BEGIN Listing

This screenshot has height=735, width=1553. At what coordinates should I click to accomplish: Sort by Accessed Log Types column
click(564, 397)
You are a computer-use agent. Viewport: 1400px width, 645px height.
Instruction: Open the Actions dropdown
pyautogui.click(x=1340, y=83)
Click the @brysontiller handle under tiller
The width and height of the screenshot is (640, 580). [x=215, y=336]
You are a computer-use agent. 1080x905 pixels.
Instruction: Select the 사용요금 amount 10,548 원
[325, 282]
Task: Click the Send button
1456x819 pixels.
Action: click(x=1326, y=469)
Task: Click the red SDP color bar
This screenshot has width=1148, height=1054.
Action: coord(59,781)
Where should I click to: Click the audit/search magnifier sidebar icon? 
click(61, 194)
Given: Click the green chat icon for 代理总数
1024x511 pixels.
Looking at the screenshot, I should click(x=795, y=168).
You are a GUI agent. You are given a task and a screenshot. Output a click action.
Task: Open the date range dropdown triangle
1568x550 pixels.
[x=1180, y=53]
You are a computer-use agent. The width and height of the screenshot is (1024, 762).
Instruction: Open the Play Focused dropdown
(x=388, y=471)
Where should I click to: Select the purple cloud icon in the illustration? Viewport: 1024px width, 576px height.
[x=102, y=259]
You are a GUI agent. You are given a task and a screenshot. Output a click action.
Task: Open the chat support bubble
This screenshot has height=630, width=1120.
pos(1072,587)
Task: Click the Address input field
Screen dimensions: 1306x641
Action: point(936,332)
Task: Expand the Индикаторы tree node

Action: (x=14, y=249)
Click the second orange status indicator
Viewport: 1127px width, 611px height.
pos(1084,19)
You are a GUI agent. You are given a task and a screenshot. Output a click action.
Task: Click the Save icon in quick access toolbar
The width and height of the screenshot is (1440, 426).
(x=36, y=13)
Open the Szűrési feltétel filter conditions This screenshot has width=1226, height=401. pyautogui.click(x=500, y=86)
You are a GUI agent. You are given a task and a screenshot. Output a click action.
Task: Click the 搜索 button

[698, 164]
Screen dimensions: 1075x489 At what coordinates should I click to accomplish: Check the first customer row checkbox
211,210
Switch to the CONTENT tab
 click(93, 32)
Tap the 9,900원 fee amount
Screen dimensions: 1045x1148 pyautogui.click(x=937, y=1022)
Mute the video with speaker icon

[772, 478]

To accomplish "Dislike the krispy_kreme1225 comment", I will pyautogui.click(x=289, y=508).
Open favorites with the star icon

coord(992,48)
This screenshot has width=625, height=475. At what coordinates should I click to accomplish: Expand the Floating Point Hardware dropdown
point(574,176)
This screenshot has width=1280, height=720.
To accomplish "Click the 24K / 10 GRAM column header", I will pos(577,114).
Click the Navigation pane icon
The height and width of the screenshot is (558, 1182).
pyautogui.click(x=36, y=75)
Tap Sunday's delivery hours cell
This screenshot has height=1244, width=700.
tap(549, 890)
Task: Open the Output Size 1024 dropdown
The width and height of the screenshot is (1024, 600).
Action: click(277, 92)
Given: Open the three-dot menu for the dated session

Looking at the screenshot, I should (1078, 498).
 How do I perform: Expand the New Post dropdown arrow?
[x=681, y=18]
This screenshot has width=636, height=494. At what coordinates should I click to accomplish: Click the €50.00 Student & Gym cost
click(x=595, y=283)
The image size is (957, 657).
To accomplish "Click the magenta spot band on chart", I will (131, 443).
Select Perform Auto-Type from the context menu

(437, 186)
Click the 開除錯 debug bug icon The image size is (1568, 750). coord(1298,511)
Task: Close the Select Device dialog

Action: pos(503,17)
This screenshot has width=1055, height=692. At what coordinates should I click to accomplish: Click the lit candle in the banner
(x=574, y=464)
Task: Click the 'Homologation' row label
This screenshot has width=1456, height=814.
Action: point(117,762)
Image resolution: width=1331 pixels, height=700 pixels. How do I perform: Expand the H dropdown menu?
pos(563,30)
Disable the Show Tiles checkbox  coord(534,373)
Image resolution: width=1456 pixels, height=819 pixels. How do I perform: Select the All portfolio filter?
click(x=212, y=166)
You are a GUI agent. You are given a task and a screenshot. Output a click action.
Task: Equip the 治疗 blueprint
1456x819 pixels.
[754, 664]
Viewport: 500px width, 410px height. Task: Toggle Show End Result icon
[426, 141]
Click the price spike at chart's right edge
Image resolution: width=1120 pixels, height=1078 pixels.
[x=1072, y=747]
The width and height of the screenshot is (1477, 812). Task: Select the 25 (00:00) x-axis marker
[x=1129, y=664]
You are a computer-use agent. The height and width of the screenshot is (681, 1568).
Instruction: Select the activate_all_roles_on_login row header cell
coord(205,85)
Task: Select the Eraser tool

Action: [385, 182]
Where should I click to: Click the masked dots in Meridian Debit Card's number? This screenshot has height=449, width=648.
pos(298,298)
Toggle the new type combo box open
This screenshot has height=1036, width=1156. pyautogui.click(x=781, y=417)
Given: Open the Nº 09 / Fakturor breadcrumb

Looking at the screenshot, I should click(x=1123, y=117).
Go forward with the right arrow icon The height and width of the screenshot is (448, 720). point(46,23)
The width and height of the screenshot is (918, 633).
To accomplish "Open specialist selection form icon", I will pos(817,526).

END Listing

→ **Task statement**: Rewrite the rows above, substituting "desktop automation agent" for every occurrence of "computer-use agent" and leaving everything else unchanged.

→ **Answer for this exercise**:
This screenshot has height=735, width=1553. At what coordinates should I click to accomplish: Sort by Accessed Log Types column
click(564, 397)
You are a desktop automation agent. Viewport: 1400px width, 645px height.
Instruction: Open the Actions dropdown
pyautogui.click(x=1340, y=83)
Click the @brysontiller handle under tiller
The width and height of the screenshot is (640, 580). [x=215, y=336]
You are a desktop automation agent. 1080x905 pixels.
Instruction: Select the 사용요금 amount 10,548 원
[325, 282]
Task: Click the Send button
1456x819 pixels.
Action: click(x=1326, y=469)
Task: Click the red SDP color bar
This screenshot has width=1148, height=1054.
Action: coord(59,781)
Where should I click to: Click the audit/search magnifier sidebar icon? 
click(61, 194)
Given: Click the green chat icon for 代理总数
1024x511 pixels.
Looking at the screenshot, I should click(x=795, y=168).
You are a GUI agent. You are given a task and a screenshot. Output a click action.
Task: Open the date range dropdown triangle
1568x550 pixels.
[x=1180, y=53]
You are a desktop automation agent. The width and height of the screenshot is (1024, 762).
Instruction: Open the Play Focused dropdown
(x=388, y=471)
Where should I click to: Select the purple cloud icon in the illustration? Viewport: 1024px width, 576px height.
[x=102, y=259]
You are a GUI agent. You are given a task and a screenshot. Output a click action.
Task: Open the chat support bubble
This screenshot has height=630, width=1120.
pos(1072,587)
Task: Click the Address input field
Screen dimensions: 1306x641
Action: point(936,332)
Task: Expand the Индикаторы tree node

Action: (x=14, y=249)
Click the second orange status indicator
Viewport: 1127px width, 611px height.
pos(1084,19)
You are a GUI agent. You are given a task and a screenshot. Output a click action.
Task: Click the Save icon in quick access toolbar
The width and height of the screenshot is (1440, 426).
(x=36, y=13)
Open the Szűrési feltétel filter conditions This screenshot has width=1226, height=401. pyautogui.click(x=500, y=86)
You are a GUI agent. You are given a task and a screenshot. Output a click action.
Task: Click the 搜索 button

[698, 164]
Screen dimensions: 1075x489 At what coordinates should I click to accomplish: Check the first customer row checkbox
211,210
Switch to the CONTENT tab
 click(93, 32)
Tap the 9,900원 fee amount
Screen dimensions: 1045x1148 pyautogui.click(x=937, y=1022)
Mute the video with speaker icon

[772, 478]

To accomplish "Dislike the krispy_kreme1225 comment", I will pyautogui.click(x=289, y=508).
Open favorites with the star icon

coord(992,48)
This screenshot has width=625, height=475. At what coordinates should I click to accomplish: Expand the Floating Point Hardware dropdown
point(574,176)
This screenshot has width=1280, height=720.
To accomplish "Click the 24K / 10 GRAM column header", I will pos(577,114).
Click the Navigation pane icon
The height and width of the screenshot is (558, 1182).
pyautogui.click(x=36, y=75)
Tap Sunday's delivery hours cell
This screenshot has height=1244, width=700.
tap(549, 890)
Task: Open the Output Size 1024 dropdown
The width and height of the screenshot is (1024, 600).
Action: click(277, 92)
Given: Open the three-dot menu for the dated session

Looking at the screenshot, I should (1078, 498).
 How do I perform: Expand the New Post dropdown arrow?
[x=681, y=18]
This screenshot has width=636, height=494. At what coordinates should I click to accomplish: Click the €50.00 Student & Gym cost
click(x=595, y=283)
The image size is (957, 657).
To accomplish "Click the magenta spot band on chart", I will (131, 443).
Select Perform Auto-Type from the context menu

(437, 186)
Click the 開除錯 debug bug icon The image size is (1568, 750). coord(1298,511)
Task: Close the Select Device dialog

Action: pos(503,17)
This screenshot has width=1055, height=692. At what coordinates should I click to accomplish: Click the lit candle in the banner
(x=574, y=464)
Task: Click the 'Homologation' row label
This screenshot has width=1456, height=814.
Action: point(117,762)
Image resolution: width=1331 pixels, height=700 pixels. How do I perform: Expand the H dropdown menu?
pos(563,30)
Disable the Show Tiles checkbox  coord(534,373)
Image resolution: width=1456 pixels, height=819 pixels. How do I perform: Select the All portfolio filter?
click(x=212, y=166)
You are a GUI agent. You are given a task and a screenshot. Output a click action.
Task: Equip the 治疗 blueprint
1456x819 pixels.
[754, 664]
Viewport: 500px width, 410px height. Task: Toggle Show End Result icon
[426, 141]
Click the price spike at chart's right edge
Image resolution: width=1120 pixels, height=1078 pixels.
[x=1072, y=747]
The width and height of the screenshot is (1477, 812). Task: Select the 25 (00:00) x-axis marker
[x=1129, y=664]
You are a desktop automation agent. The height and width of the screenshot is (681, 1568).
Instruction: Select the activate_all_roles_on_login row header cell
coord(205,85)
Task: Select the Eraser tool

Action: [385, 182]
Where should I click to: Click the masked dots in Meridian Debit Card's number? This screenshot has height=449, width=648.
pos(298,298)
Toggle the new type combo box open
This screenshot has height=1036, width=1156. pyautogui.click(x=781, y=417)
Given: Open the Nº 09 / Fakturor breadcrumb

Looking at the screenshot, I should click(x=1123, y=117).
Go forward with the right arrow icon The height and width of the screenshot is (448, 720). point(46,23)
The width and height of the screenshot is (918, 633).
To accomplish "Open specialist selection form icon", I will pos(817,526).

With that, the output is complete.